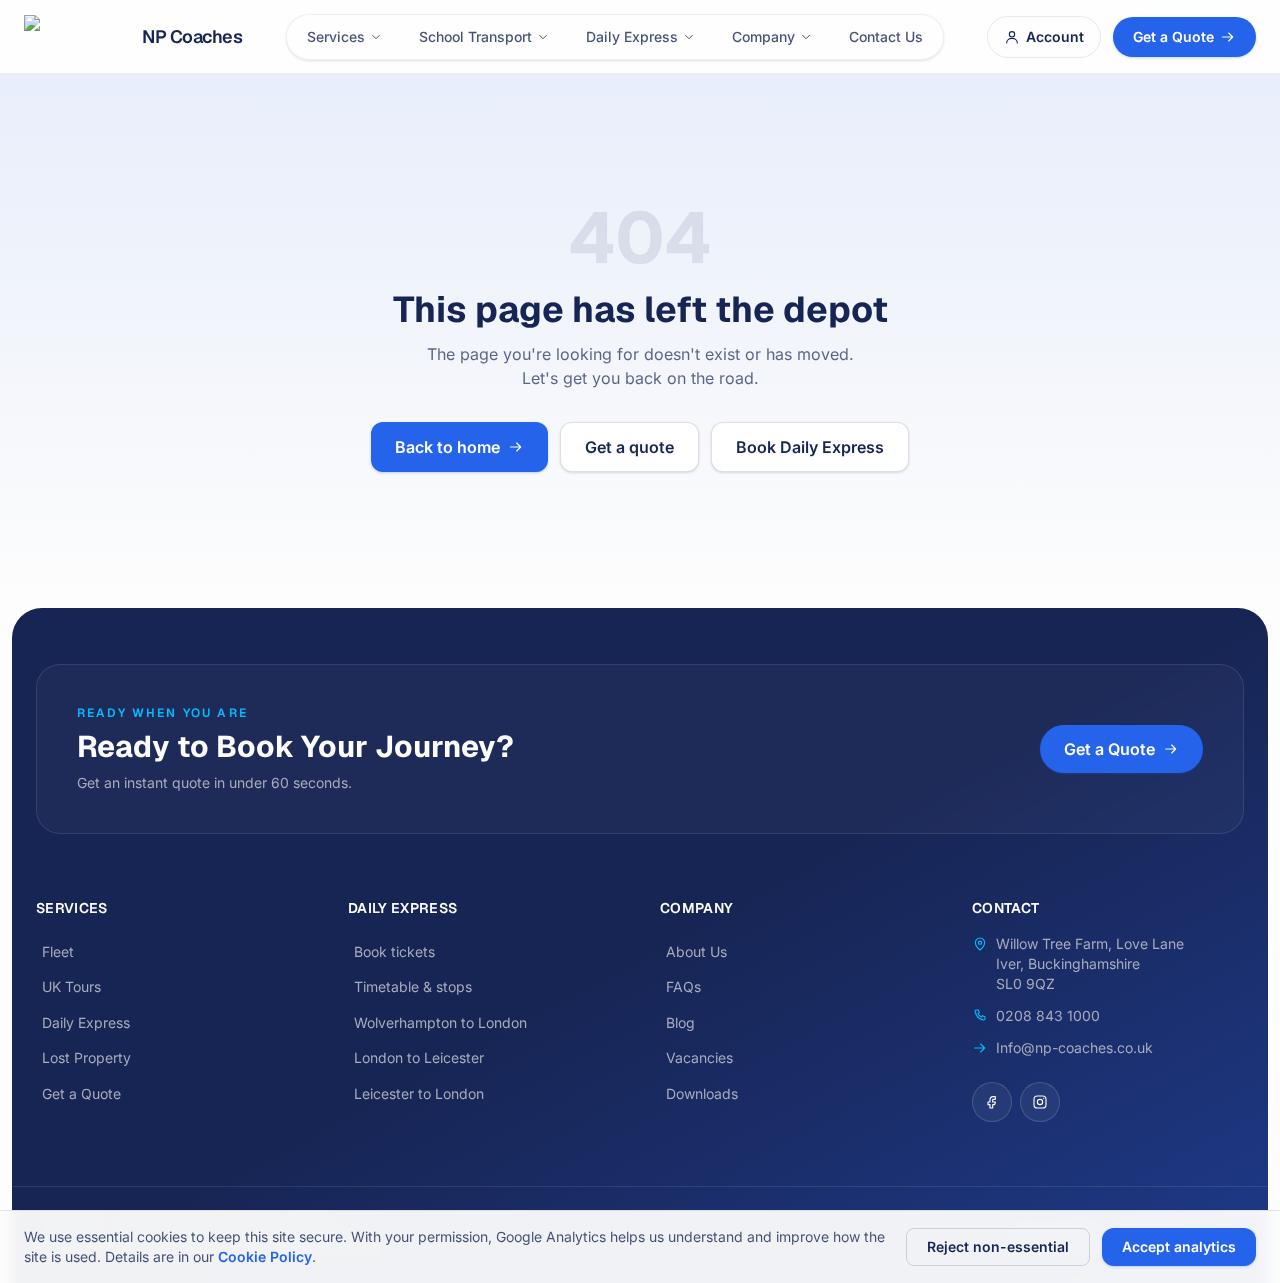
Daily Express (632, 36)
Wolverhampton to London (440, 1022)
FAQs (683, 986)
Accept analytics (1179, 1246)
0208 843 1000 (1048, 1015)
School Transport (475, 36)
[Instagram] (1040, 1102)
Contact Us (886, 36)
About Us (696, 951)
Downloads (702, 1093)
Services (336, 36)
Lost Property (86, 1057)
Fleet (58, 951)
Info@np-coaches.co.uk (1074, 1047)
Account (1055, 36)
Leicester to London (419, 1093)
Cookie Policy (265, 1256)
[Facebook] (992, 1102)
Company (763, 36)
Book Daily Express (810, 447)
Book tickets (394, 951)
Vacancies (699, 1057)
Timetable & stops (413, 986)
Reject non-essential (998, 1246)
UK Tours (71, 986)
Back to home (447, 447)
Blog (680, 1022)
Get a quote (629, 447)
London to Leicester (419, 1057)
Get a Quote (1173, 36)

TASK ITEM: Transcribe the lines above between the line holding "Fleet (58, 951)" and the line holding "UK Tours (71, 986)", inclusive, exactly as they stand and with nothing added.

EXERCISE RESULT:
Fleet (58, 951)
Info@np-coaches.co.uk (1074, 1047)
Account (1055, 36)
Leicester to London (419, 1093)
Cookie Policy (265, 1256)
[Facebook] (992, 1102)
Company (763, 36)
Book Daily Express (810, 447)
Book tickets (394, 951)
Vacancies (699, 1057)
Timetable & stops (413, 986)
Reject non-essential (998, 1246)
UK Tours (71, 986)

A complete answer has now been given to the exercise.